▶ _WHAT YOU SHOULD DO_: Each line of the entries below that holds "data" is needed, copied in full.

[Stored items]
---
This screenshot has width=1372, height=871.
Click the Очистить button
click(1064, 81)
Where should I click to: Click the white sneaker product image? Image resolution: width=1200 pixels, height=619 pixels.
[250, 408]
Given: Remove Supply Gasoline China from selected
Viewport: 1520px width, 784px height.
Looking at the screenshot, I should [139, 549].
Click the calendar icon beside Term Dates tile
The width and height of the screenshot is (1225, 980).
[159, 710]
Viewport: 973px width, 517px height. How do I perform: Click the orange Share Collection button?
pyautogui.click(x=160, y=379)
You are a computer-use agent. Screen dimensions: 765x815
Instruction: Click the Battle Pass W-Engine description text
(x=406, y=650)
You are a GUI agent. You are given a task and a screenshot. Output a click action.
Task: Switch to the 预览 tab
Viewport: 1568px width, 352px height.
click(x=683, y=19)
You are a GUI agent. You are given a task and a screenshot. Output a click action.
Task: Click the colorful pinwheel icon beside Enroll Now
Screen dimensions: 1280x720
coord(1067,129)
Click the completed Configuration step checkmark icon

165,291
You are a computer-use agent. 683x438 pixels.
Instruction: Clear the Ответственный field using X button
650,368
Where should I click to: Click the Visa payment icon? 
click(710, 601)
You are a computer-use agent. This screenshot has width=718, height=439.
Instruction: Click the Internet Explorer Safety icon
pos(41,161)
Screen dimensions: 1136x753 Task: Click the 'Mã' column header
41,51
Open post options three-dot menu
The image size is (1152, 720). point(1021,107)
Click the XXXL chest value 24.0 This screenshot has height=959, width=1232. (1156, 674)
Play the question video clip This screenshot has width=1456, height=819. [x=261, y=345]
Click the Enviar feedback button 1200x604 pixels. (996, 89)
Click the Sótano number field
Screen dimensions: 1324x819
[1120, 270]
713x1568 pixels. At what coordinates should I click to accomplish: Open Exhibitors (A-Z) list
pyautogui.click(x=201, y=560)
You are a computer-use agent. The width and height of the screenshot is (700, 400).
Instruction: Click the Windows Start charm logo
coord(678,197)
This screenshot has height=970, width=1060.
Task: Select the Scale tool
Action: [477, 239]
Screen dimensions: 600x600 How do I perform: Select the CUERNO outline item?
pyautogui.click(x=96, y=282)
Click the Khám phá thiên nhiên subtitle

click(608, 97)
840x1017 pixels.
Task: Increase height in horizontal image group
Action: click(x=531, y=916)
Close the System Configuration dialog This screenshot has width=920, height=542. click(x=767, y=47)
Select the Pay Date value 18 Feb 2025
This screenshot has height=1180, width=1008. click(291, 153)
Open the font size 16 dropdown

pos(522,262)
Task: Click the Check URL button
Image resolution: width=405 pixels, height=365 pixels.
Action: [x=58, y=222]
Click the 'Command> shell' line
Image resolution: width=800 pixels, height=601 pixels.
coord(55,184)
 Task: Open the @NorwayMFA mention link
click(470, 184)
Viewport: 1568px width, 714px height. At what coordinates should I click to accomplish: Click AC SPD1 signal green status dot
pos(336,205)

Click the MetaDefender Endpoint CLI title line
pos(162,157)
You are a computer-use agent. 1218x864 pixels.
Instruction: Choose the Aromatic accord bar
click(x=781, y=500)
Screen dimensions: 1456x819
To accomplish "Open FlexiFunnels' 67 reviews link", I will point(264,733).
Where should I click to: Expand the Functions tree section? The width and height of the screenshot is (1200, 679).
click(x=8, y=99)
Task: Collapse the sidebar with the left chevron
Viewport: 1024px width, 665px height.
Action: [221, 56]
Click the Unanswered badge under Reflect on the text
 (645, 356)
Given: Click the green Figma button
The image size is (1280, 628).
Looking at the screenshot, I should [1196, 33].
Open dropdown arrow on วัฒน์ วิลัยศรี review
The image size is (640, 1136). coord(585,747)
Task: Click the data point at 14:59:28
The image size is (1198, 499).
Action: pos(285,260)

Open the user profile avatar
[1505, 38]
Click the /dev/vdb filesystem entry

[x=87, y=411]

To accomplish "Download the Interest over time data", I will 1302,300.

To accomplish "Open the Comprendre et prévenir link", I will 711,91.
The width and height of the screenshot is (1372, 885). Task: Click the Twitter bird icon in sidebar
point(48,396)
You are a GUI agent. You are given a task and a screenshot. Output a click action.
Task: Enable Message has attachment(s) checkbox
---
▶ _THE ANSWER_:
Task: Click the data point at 14:59:28
To accomplish "Download the Interest over time data", I will 1302,300.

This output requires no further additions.